While the attack requires local access and specific conditions to trigger, it could be exploited to cause system instability or denial of service on workstation and server systems using affected GPU drivers.

Detection Methods for CVE-2025-71083

Indicators of Compromise

  • Unexpected kernel panics or oops messages referencing the DRM/TTM subsystem
  • Kernel log entries showing null pointer dereference in ttm_ prefixed functions
  • System crashes occurring during GPU error recovery or coredump generation
  • Increased frequency of GPU-related kernel errors followed by system reboots

Detection Strategies

  • Monitor kernel logs (dmesg, /var/log/kern.log) for null pointer dereference messages in DRM/TTM code paths
  • Implement kernel crash dump analysis to identify crashes originating from TTM buffer operations
  • Use kernel tracing tools (ftrace, eBPF) to monitor devcoredump invocations on systems with TTM-based GPU drivers
  • Deploy audit rules to track GPU driver error recovery events

Monitoring Recommendations

  • Configure kdump or similar crash collection mechanisms to capture kernel crashes for analysis
  • Enable kernel logging at appropriate verbosity levels for DRM subsystem messages
  • Implement automated alerting for repeated kernel crashes on systems with GPU workloads
  • Monitor system uptime metrics for anomalous reboot patterns on affected systems

How to Mitigate CVE-2025-71083

Immediate Actions Required

  • Update to a patched Linux kernel version that includes the fix for this vulnerability
  • Review kernel changelogs for your distribution to confirm the patch is included
  • Prioritize patching on systems running GPU-intensive workloads or multi-tenant environments
  • Consider temporarily disabling devcoredump functionality if patching is not immediately possible

Patch Information

The vulnerability has been addressed through multiple kernel commits across stable branches. The fix adds proper null pointer validation before accessing buffer object resources during devcoredump operations. When an evicted BO is encountered, the code now gracefully records ENODATA instead of attempting to read non-existent buffer contents.

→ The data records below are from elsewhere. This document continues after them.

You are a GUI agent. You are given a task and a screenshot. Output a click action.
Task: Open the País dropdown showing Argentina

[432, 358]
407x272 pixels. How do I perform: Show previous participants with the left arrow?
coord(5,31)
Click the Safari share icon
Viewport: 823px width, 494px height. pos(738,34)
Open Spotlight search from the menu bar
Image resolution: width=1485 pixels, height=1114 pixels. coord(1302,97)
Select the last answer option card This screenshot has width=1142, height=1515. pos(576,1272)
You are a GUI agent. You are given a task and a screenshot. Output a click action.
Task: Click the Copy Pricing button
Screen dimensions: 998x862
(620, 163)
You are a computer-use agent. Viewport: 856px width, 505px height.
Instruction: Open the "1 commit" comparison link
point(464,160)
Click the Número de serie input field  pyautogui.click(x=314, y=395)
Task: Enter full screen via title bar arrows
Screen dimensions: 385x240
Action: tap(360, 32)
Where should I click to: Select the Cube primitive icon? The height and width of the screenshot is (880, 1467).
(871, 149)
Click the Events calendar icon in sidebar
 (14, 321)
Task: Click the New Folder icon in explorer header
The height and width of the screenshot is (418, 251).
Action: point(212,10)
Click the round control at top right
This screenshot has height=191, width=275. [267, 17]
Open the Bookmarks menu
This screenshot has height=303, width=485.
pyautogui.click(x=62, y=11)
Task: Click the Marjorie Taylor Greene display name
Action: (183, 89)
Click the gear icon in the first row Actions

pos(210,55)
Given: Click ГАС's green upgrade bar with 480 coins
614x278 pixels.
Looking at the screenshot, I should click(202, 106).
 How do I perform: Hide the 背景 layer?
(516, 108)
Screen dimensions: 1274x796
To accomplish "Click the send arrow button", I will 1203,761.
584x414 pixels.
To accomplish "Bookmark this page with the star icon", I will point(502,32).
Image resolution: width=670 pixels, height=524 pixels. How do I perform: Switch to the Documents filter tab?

Relevant kernel patches are available at:

Workarounds

  • Disable GPU coredump functionality if not required by adding appropriate kernel module parameters
  • Implement resource limits on GPU memory usage to reduce eviction frequency
  • Consider using kernel live patching solutions if immediate reboots are not feasible
  • On non-critical systems, monitor and restart services rather than applying workarounds if patches can be deployed quickly
bash
# Configuration example
# Temporarily disable GPU devcoredump (if supported by your driver)
# Check your specific GPU driver documentation for exact parameters

# For AMD GPU (amdgpu driver), you can disable GPU recovery which triggers coredumps
echo "options amdgpu gpu_recovery=0" >> /etc/modprobe.d/amdgpu.conf

# Rebuild initramfs after modprobe changes
update-initramfs -u

# Verify kernel version after patching
uname -r

Disclaimer: This content was generated using AI. While we strive for accuracy, please verify critical information with official sources.